— Start Excerpted passage —

Two Pareto curves for ~39,000 grocery SKUs. Left: cumulative revenue share. Right: cumulative basket-reach share (number of distinct baskets containing the SKU). Dashed lines at 80% and 95% mark the A/B/C boundaries. Both curves are steep — fewer than 20% of SKUs account for 80% of either metric. Data: Dunnhumby Complete Journey, GROCERY department. — Figure 1: Cumulative revenue and basket-reach share across the Dunnhumby GROCERY SKUs.

C-rank revenue is the entrance to the candidate pool, not the exit. Step 2 determines which candidates are lower-risk test candidates and which need a more cautious test design.

Step 2: Substitution check, “Will the demand stay?”

For each C-rank candidate, the critical question is: if we remove this product, will customers buy something else from us, or will they leave the store?

If close substitutes exist among the higher-performing products in the remaining assortment, removal carries lower risk—demand is more likely to redirect rather than leave the store. But basket co-occurrence is a proxy, not proof: two products that rarely appear in the same basket might simply serve different shopping occasions or customer segments rather than being true substitutes. The matched-store test in the next section is what turns this hypothesis into evidence.

Using Lift from basket analysis. Basket analysis examines which products are purchased together. Lift measures whether two products co-occur more or less often than expected by chance:

\[\text{Lift}(A, B) = \frac{P(A \cap B)}{P(A) \times P(B)}\]

Lift > 1 signals complementarity (bought together), Lift ≈ 1 signals independence, and Lift < 1 signals substitution (one instead of the other). Here we use Lift in reverse: Lift < 1 between two products in the same sub-category suggests substitution, and Lift = 0 (zero co-occurrence) is the strongest signal. The same-subcategory constraint is critical—without it, low Lift could simply mean the products serve different needs entirely (e.g., cereal vs. pasta). Within a sub-category, low co-occurrence is more likely to reflect genuine interchangeability. Additionally, the companion notebook restricts substitute candidates to peers that are A- or B-rank by revenue OR by basket reach, ensuring the substitute has either enough revenue volume or enough shopper reach to absorb redirected demand.

— End Excerpted passage —
— Start Dataset entries —

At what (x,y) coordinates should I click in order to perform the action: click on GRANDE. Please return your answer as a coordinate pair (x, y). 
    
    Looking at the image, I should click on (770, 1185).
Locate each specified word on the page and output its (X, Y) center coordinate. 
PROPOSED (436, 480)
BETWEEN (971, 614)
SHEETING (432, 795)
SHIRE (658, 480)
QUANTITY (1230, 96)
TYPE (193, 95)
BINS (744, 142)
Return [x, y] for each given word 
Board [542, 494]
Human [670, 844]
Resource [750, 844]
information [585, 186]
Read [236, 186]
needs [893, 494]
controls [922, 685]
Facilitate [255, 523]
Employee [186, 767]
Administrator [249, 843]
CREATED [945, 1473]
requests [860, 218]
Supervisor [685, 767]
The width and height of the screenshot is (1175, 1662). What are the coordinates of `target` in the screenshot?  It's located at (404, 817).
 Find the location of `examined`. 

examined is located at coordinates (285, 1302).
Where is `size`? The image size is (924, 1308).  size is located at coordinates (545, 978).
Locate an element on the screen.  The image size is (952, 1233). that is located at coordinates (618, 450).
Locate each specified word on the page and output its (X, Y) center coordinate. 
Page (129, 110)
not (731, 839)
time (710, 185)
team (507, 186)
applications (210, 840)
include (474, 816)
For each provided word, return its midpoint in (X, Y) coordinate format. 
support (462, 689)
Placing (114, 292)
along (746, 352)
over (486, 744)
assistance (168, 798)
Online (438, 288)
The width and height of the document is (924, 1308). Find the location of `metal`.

— End Dataset entries —

* What you will do *
1. Reproduce word for word the part of the passage on dropping low-revenue grocery products that begins at the words "Lift > 1 signals" and ends after "absorb redirected demand.".
2. Please quote only the lines of the records from the line that contains "team (507, 186)" through the line that contains "Online (438, 288)", including both.

* Task-by-task results *
1.
Lift > 1 signals complementarity (bought together), Lift ≈ 1 signals independence, and Lift < 1 signals substitution (one instead of the other). Here we use Lift in reverse: Lift < 1 between two products in the same sub-category suggests substitution, and Lift = 0 (zero co-occurrence) is the strongest signal. The same-subcategory constraint is critical—without it, low Lift could simply mean the products serve different needs entirely (e.g., cereal vs. pasta). Within a sub-category, low co-occurrence is more likely to reflect genuine interchangeability. Additionally, the companion notebook restricts substitute candidates to peers that are A- or B-rank by revenue OR by basket reach, ensuring the substitute has either enough revenue volume or enough shopper reach to absorb redirected demand.

2.
team (507, 186)
applications (210, 840)
include (474, 816)
For each provided word, return its midpoint in (X, Y) coordinate format. 
support (462, 689)
Placing (114, 292)
along (746, 352)
over (486, 744)
assistance (168, 798)
Online (438, 288)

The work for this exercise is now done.